__AIM__. List every line in the items below that contains the word "should", treating uppercase and lowercase as different.

__RECORDS TO PROCESS__.
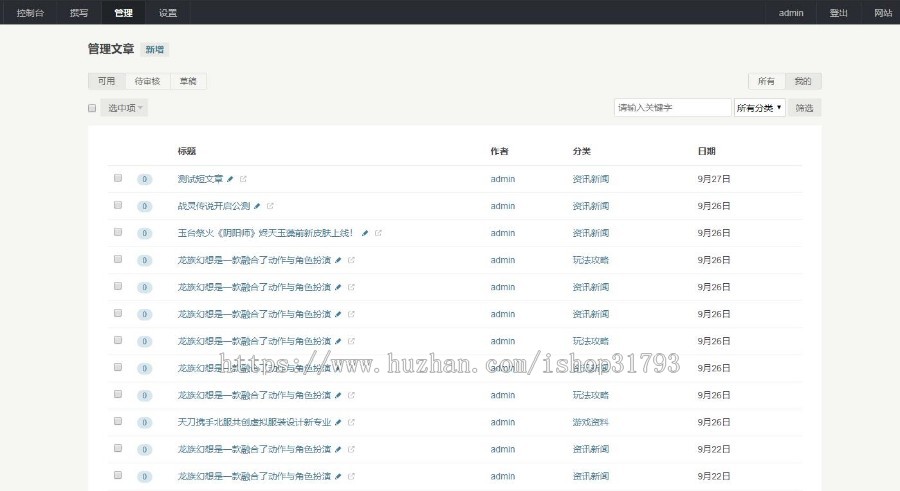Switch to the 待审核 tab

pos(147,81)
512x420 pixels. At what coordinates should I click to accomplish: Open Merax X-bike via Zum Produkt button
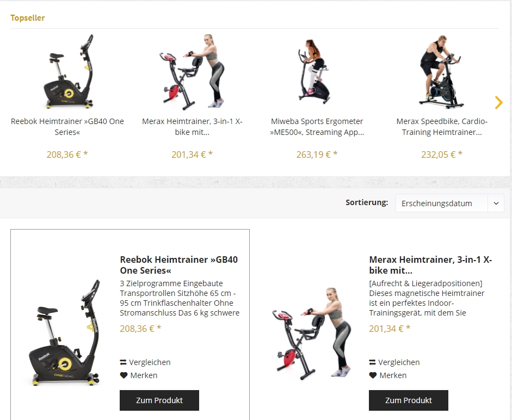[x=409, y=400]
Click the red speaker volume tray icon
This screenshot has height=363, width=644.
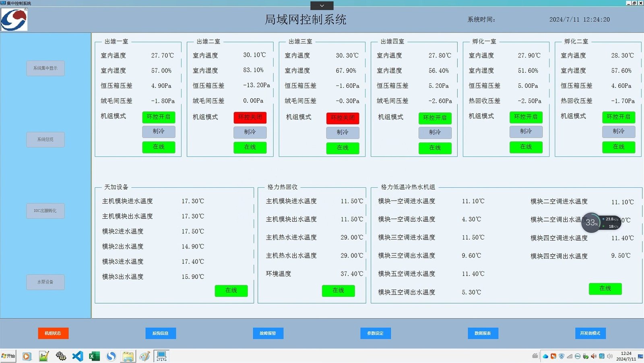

__EXERCISE ANSWER__.
512x420 pixels. At what coordinates should I click to accomplish: Open Merax X-bike via Zum Produkt button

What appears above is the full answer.